Through community-oriented primary care (PDF) approaches, the collaboration between health care providers and community residents can be strengthened.  This will lead to more effective and more cost-effective health care in communities such as Paraiso: newly-urbanized communities facing enormous health challenges in the context of few resources and disrupted social support systems.  For good or ill, urbanization is the way to the future–and health care providers and communities must find ways to minimize its harm.

Now that it has been two weeks since returning from the Dominican Republic, and I think that I have largely made it through the process of re-entering my normal day-to-day life.  What I consider “normal” here is so different from how the residents of Esfuerzo live that it is hard to explain and hard to conceive how the process impacts a person unless one has been through it before.

During the trip, the team grew close and accomplished a great deal.  Nearly 350 patients received care, and we launched a new initiative to provide patients with a personal health record (“pasaporte de salud”–health passport) that we hope will enhance chronic disease management and facilitate follow up care while empowering patients to be active in their own care decisions.  The new government of Santo Domingo Norte has taken an interest in the project (for better or for worse–time will tell), and we hope this interest will translate into more consistent government services provided to the community.  The new team members formed necessary connections with the community’s residents and leaders (official and unofficial) that will enhance our work over the next few years.

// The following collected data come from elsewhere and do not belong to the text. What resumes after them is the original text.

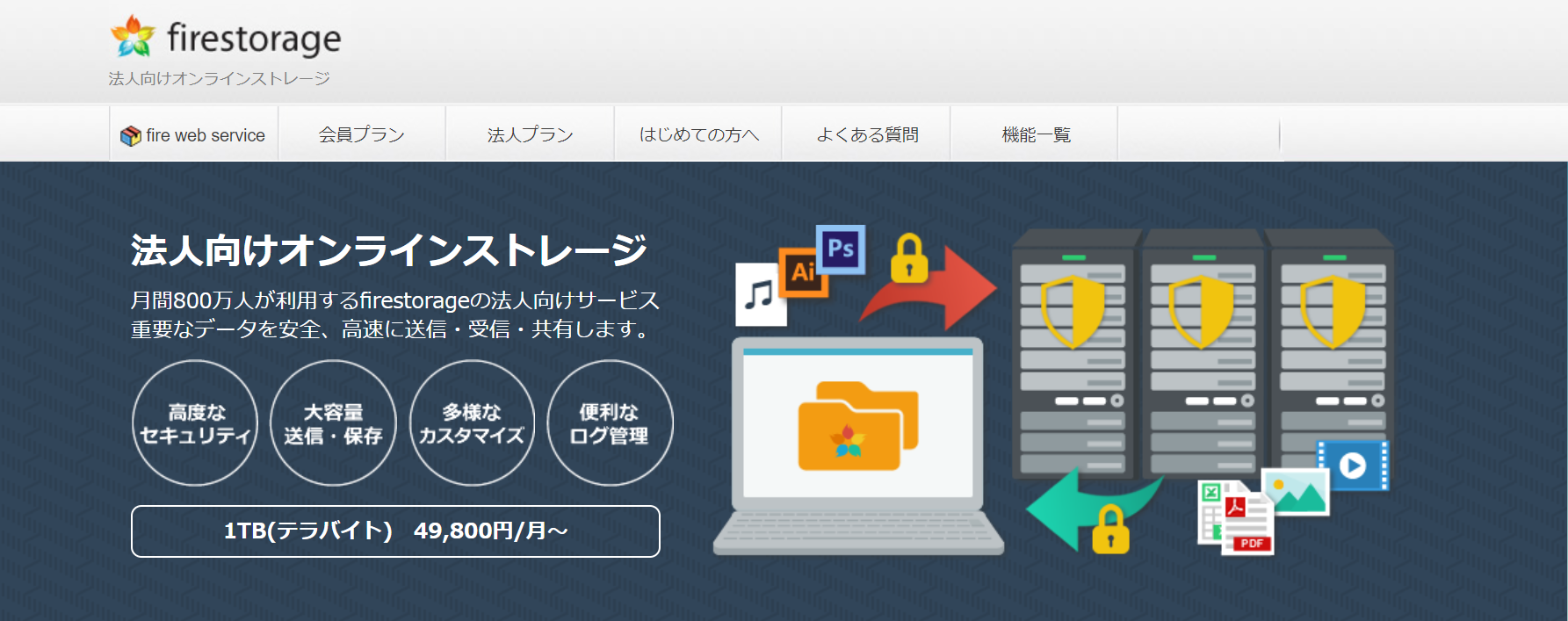Screen dimensions: 1568x621
Task: Click the blue video play icon
Action: 1354,465
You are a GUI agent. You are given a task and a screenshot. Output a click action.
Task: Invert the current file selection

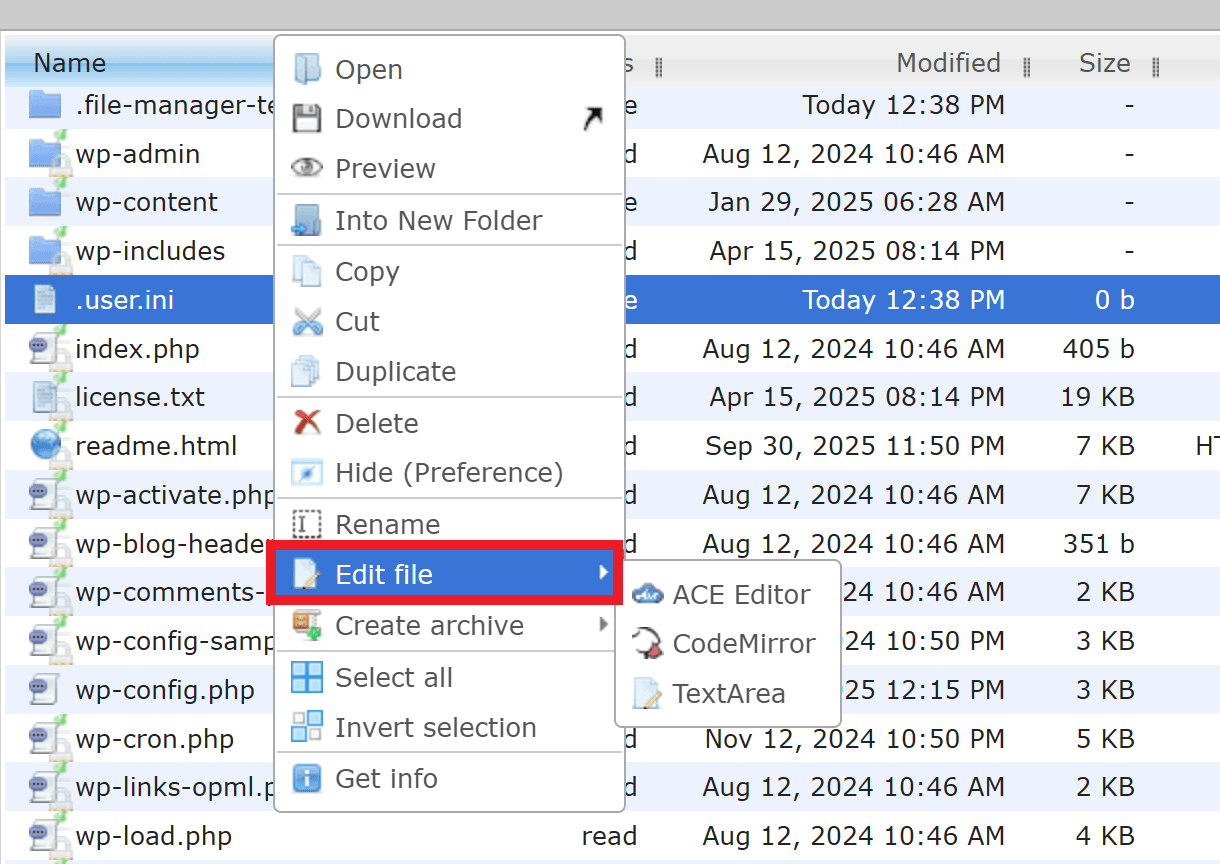tap(434, 728)
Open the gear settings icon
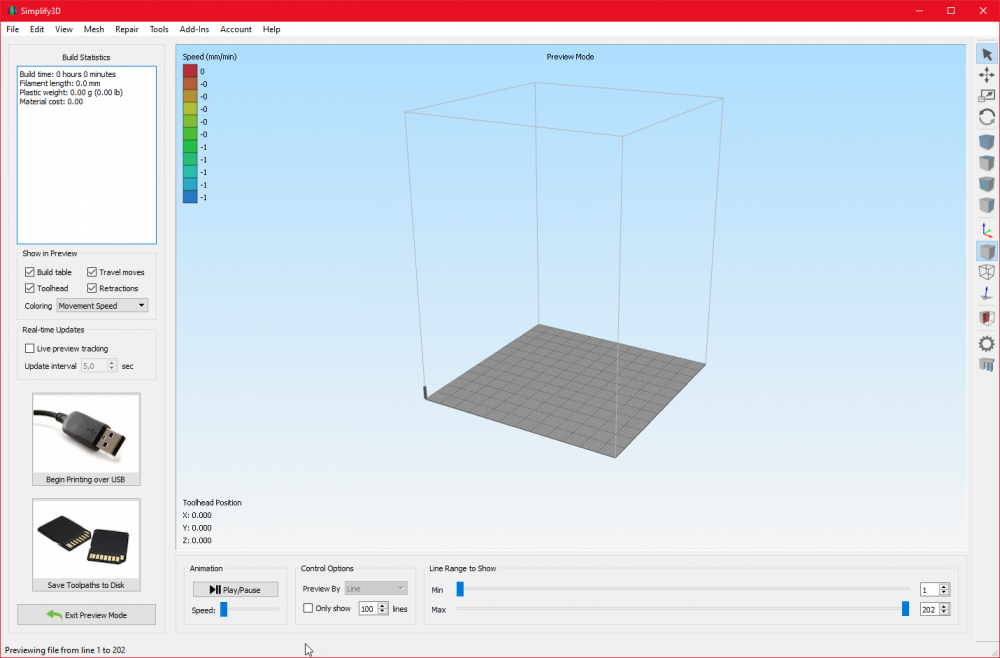The image size is (1000, 658). click(x=987, y=344)
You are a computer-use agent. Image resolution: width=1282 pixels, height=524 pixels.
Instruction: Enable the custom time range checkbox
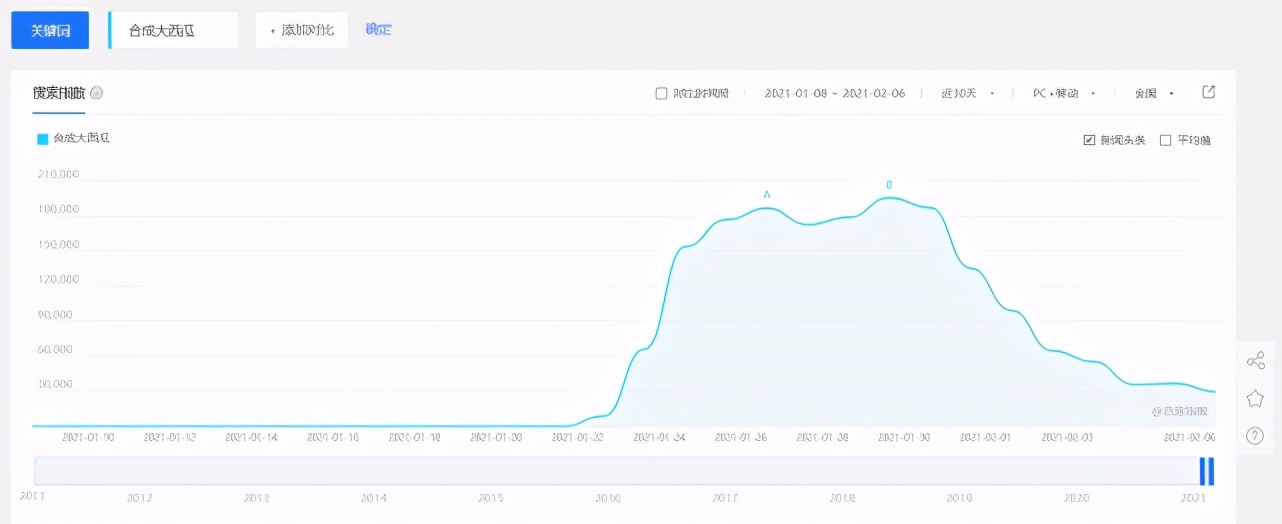click(661, 93)
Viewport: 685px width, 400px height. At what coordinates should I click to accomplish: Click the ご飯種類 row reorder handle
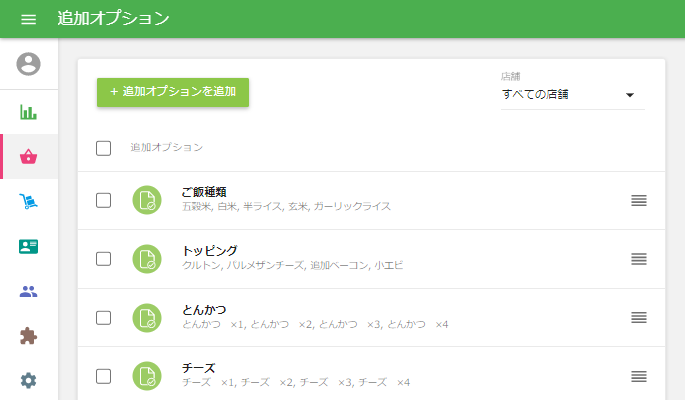(640, 200)
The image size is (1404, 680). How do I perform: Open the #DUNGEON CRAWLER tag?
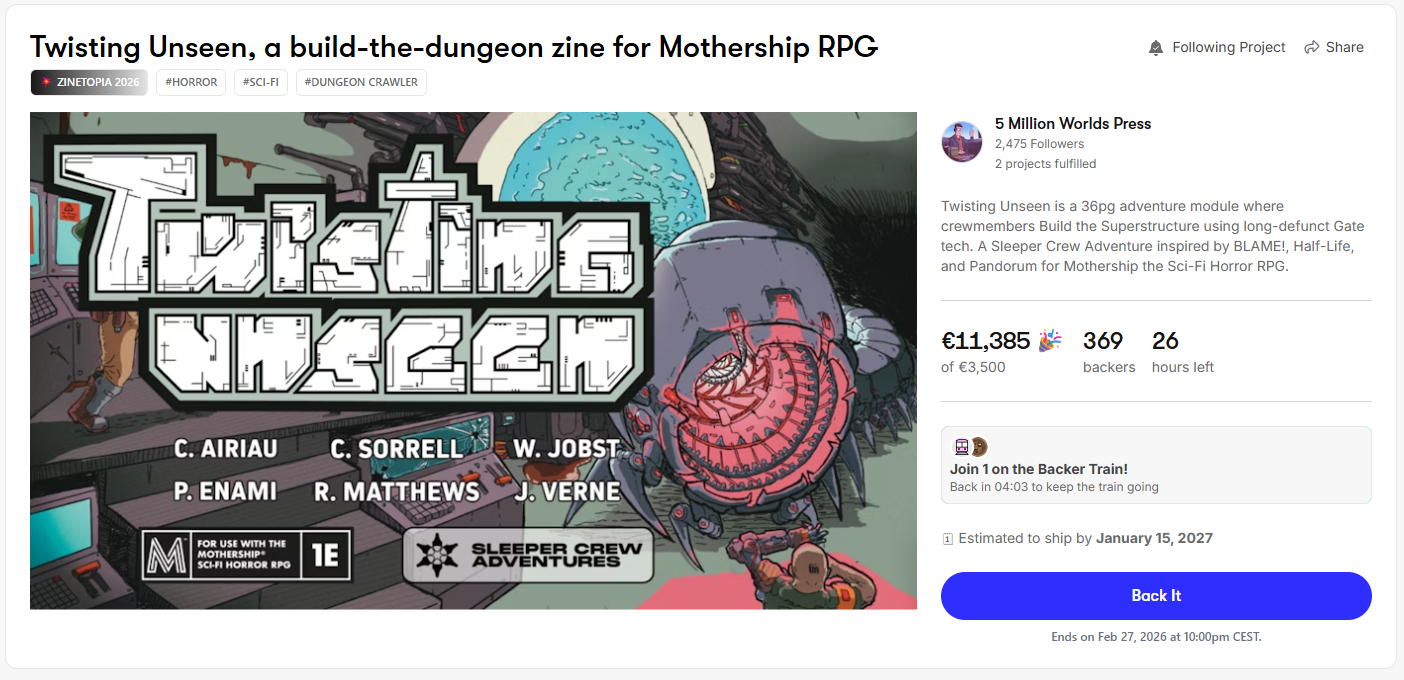coord(361,82)
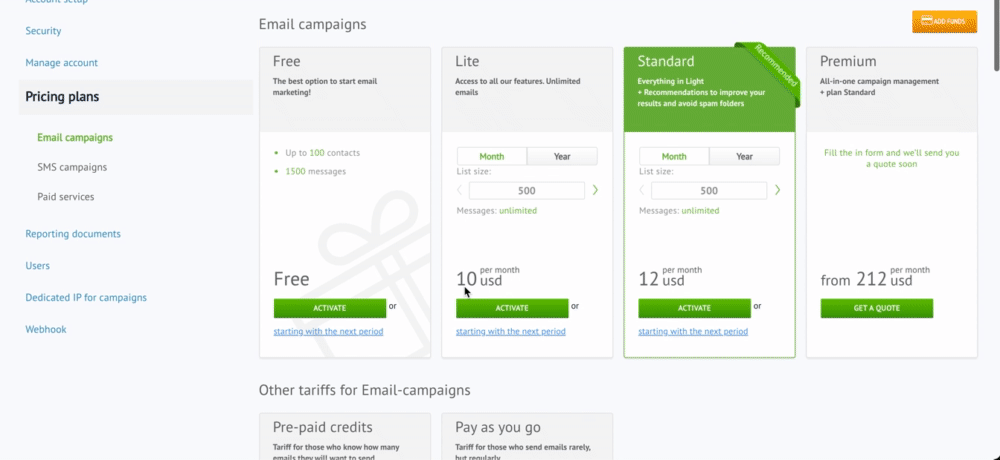This screenshot has height=460, width=1000.
Task: Open Lite 'starting with the next period' link
Action: pos(511,332)
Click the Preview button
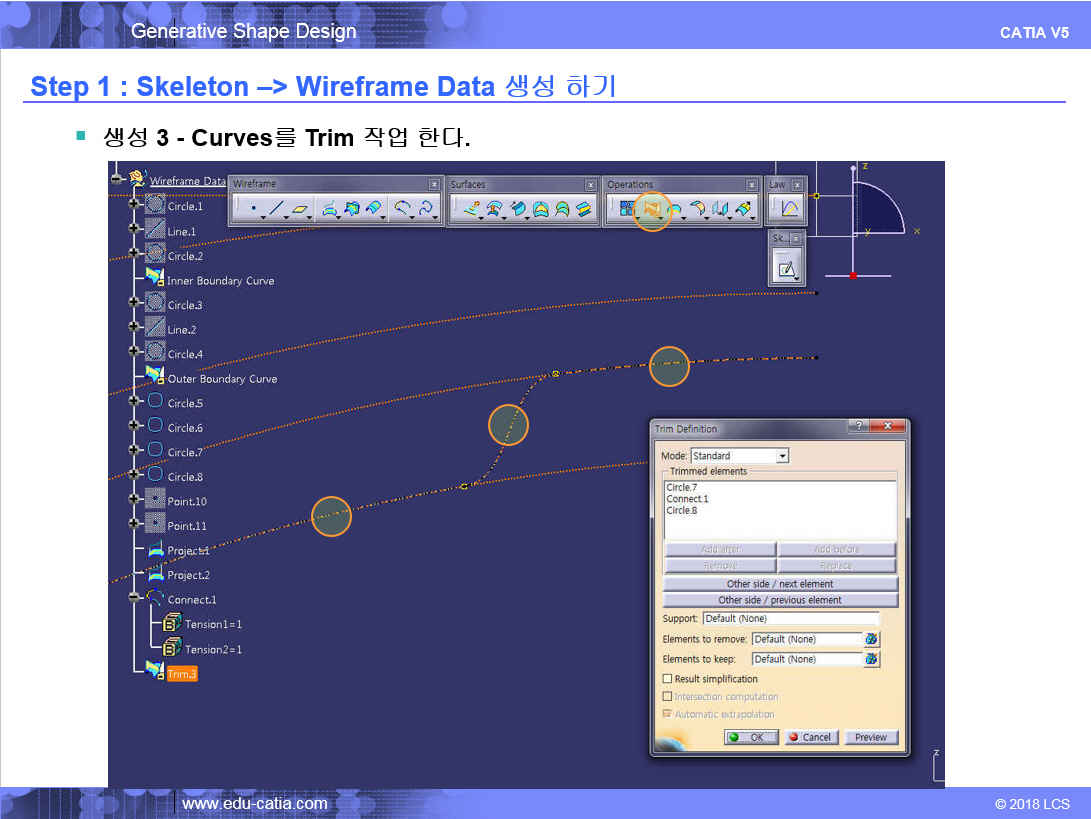This screenshot has height=819, width=1091. coord(870,737)
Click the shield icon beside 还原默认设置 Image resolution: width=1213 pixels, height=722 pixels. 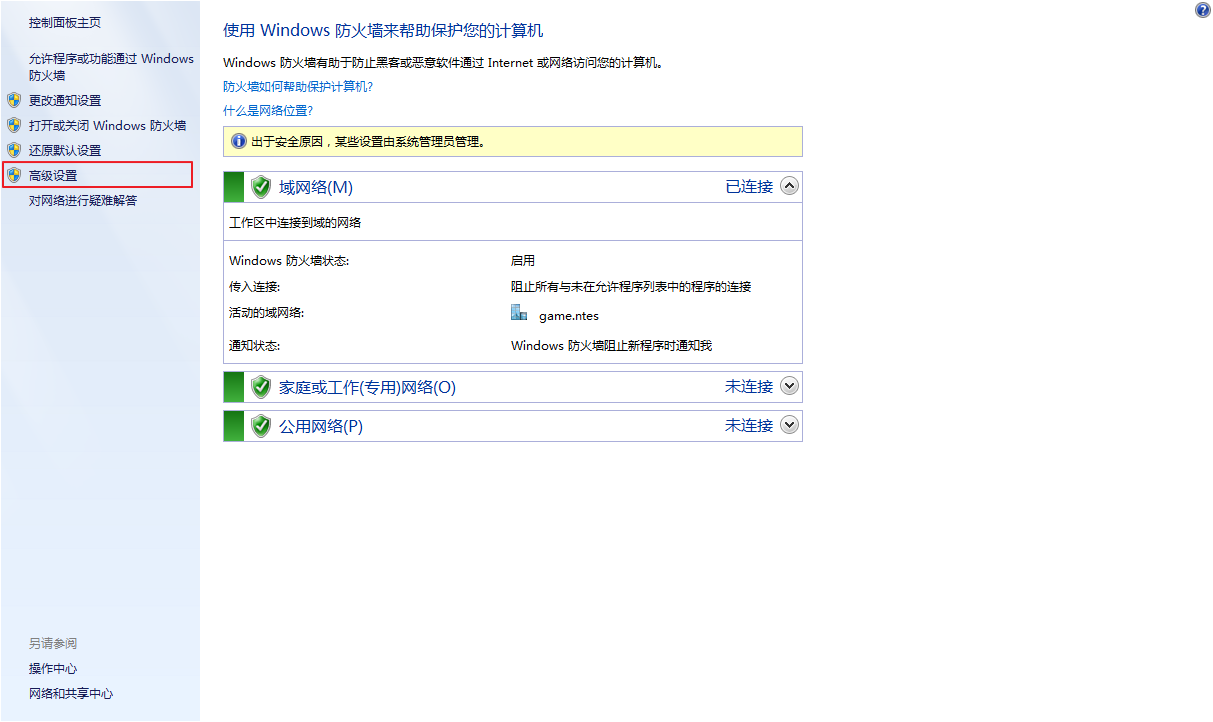[x=14, y=150]
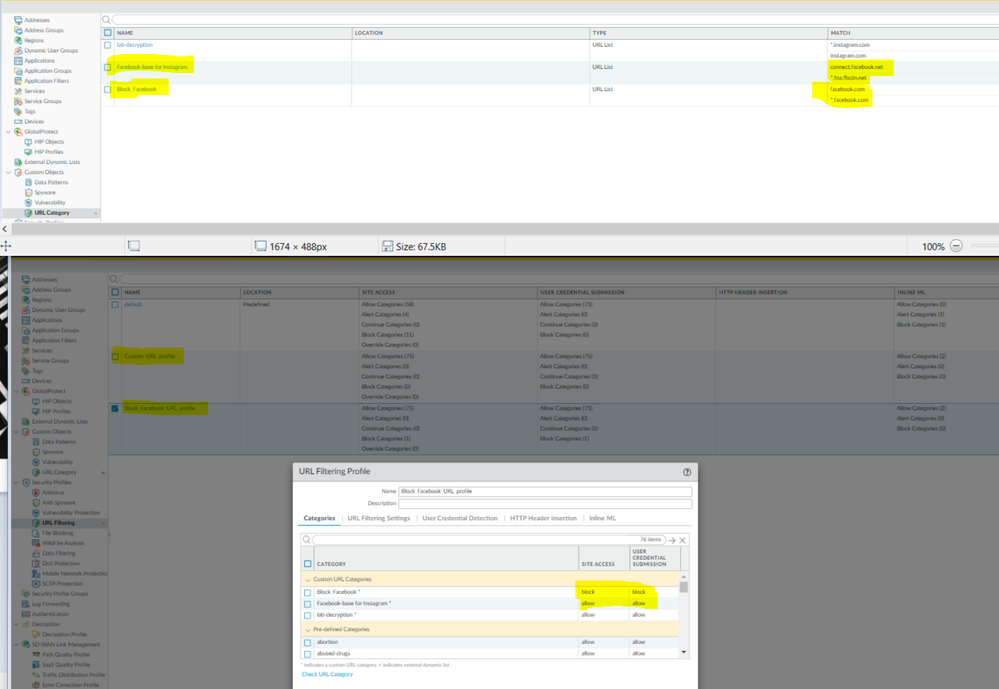Open the HTTP Header Insertion tab
Screen dimensions: 999x689
tap(543, 518)
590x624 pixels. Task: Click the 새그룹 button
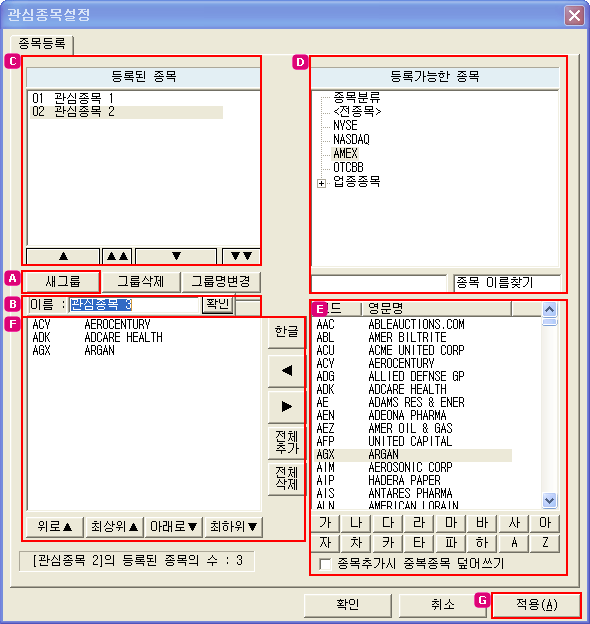[x=62, y=282]
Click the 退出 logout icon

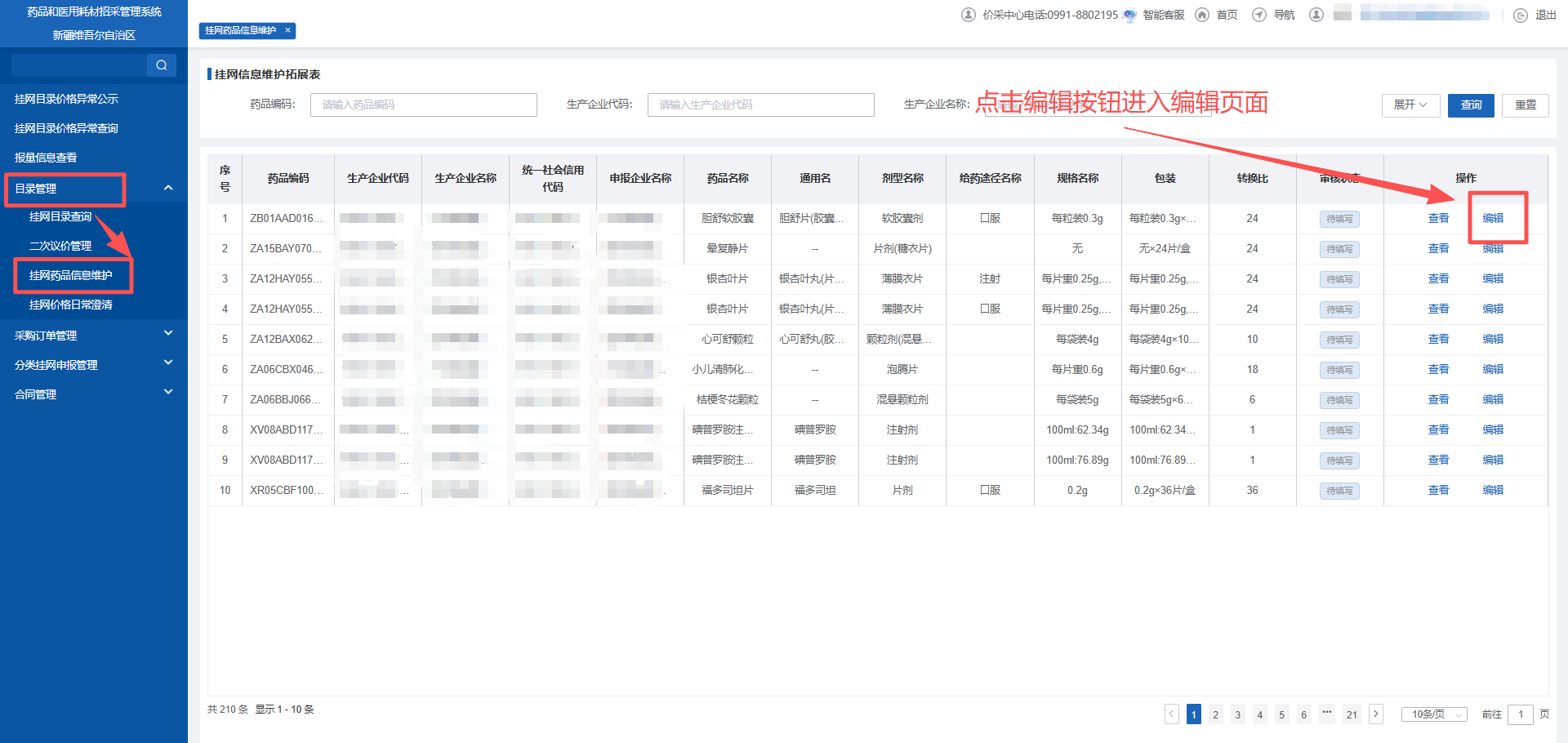tap(1521, 15)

I suspect each member of the team has their own reactions to the return: the happiness of returning to families and friends, the pang of loss that results when 18 people who spent every waking moment together for a week of hard work are suddenly separated, the unease as the amount and variety of everything we have is contrasted with the facts of life facing each resident in Paraiso, and the anticipation of the next time we will meet as individuals and as a team to reflect on what has been accomplished and the very large amount of work still to be done.

A few links to other people’s thoughts:

David Aday’s letter to the team, which sums up how much respect we all have for the team members, and demonstrates the group’s closeness, friendship, and dedication.

Jess Lucia has been actively posting her thoughts about the trip: her first impressions upon return, an attempt to answer the most common question, “What was it like?“, and a description of the communities of Paraiso.

Finally, a link to Jess’s photographs of the trip.  She has a keen eye for catching emotion and context, and her work gives an in-depth sense of what it is like to be working in the communities of Paraiso and Esfuerzo.

Thanks to all the team members and to all those who supported the work.  I look forward to our continued work together.